The thing most housing CAFM platforms get wrong is the relationship between an inspection and a repair. A surveyor visits and identifies five issues. Those five issues need five separate repair jobs, each with their own clock, each with their own evidence trail, but linked to the inspection so that auditing the original visit is one click. Platforms that bolt repairs onto a property as a flat list lose that lineage.

Contractor management

Most housing repair work is delivered by contractors, often under a DPS or framework contract with multiple sub-trades. The CAFM has to handle vendor onboarding, insurance and qualification expiry alerts, performance scoring, and dispatch routing without becoming a separate system. When the contractor is on a phone in a tenant's kitchen, the experience needs to be the same as for an in-house engineer: same job pack, same evidence capture, same close-out process.

The platforms that do this well treat contractors as first-class users with restricted scope, not as an afterthought bolted onto the side. Documents, qualifications, and certificates are tracked with expiry alerts that fire before the contractor goes on site, not after the audit surfaces them.

GDPR and data residency for tenant data

Tenant data is sensitive. Photos taken inside homes, voice recordings of complaints, mental health flags, vulnerability indicators: these are special-category data in many cases, with a regulator who is paying attention. UK-only data residency, encrypted at rest and in transit, with a clear processor model and a working DPIA template, is now the table-stakes minimum for any housing CAFM procurement.

AI features make this sharper. If the platform classifies tenant reports using AI, the ATRS record needs to exist, the model needs to be UK-hosted or contractually bound to UK residency, and the tenant-facing transparency notice needs to be deliverable. Get this in writing before contract sign.

Procurement routes that fit social housing budgets

Most housing associations procure software through one of three routes: direct award under the threshold, a Crown Commercial Service framework such as G-Cloud, or a sector-specific Dynamic Purchasing System. Each has its own paperwork, its own timelines, and its own scoring weights.

The right route depends mostly on contract value over the lifetime of the deployment. G-Cloud is the most common for CAFM procurements above the threshold. Direct award works for smaller pilots or specific modules under threshold. DPS arrangements are common for bigger transformation programmes where multiple suppliers may be needed.
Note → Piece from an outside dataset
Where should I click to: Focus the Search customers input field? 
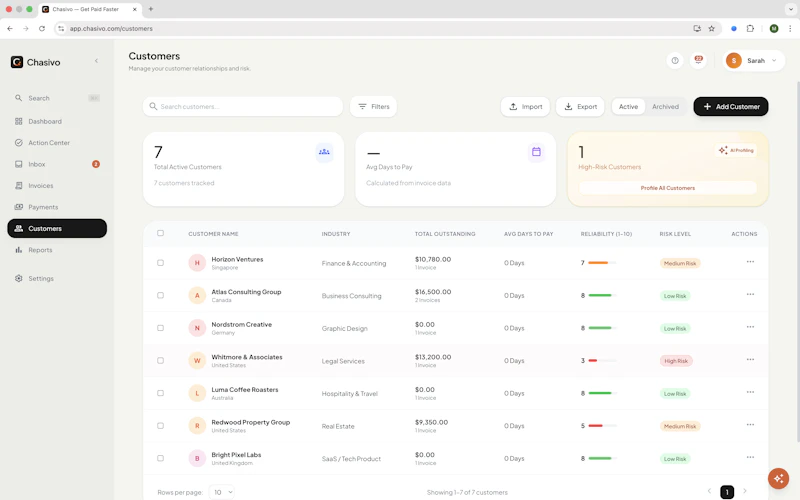point(243,107)
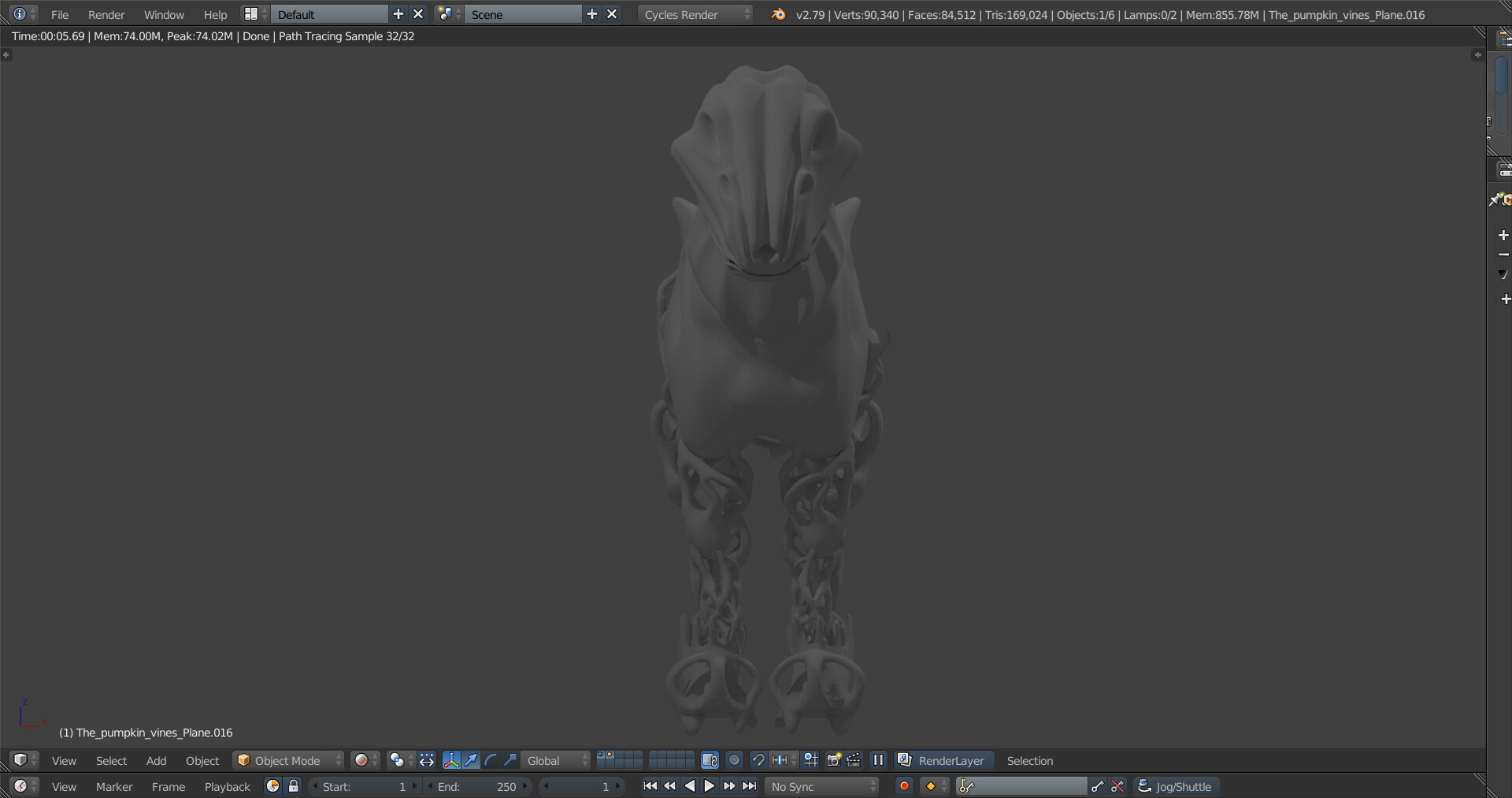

Whichever route you choose, the procurement document should weigh accessibility (WCAG 2.2 AA), social value, GOV.UK alignment, and regulatory readiness explicitly. Score them. Make vendors demonstrate them. Do not accept a brochure statement for any of them.

A buyer's checklist

The questions worth asking on every shortlist are simpler than most evaluation matrices admit. Can a tenant report a repair from a phone with no account? Does the platform handle Awaab's Law windows natively? Can the SLA escalation rules be changed by an admin without a vendor change request? How are AI-classified jobs handled when the model is uncertain? Where is tenant data stored, and who has access to it? Can a contractor work on a job without duplicating it into another system? How quickly can a new module be added when the regulator publishes a new requirement?

The vendors who answer those clearly are usually the ones worth shortlisting. The ones who deflect are usually the ones whose deployments take eighteen months and still do not quite work.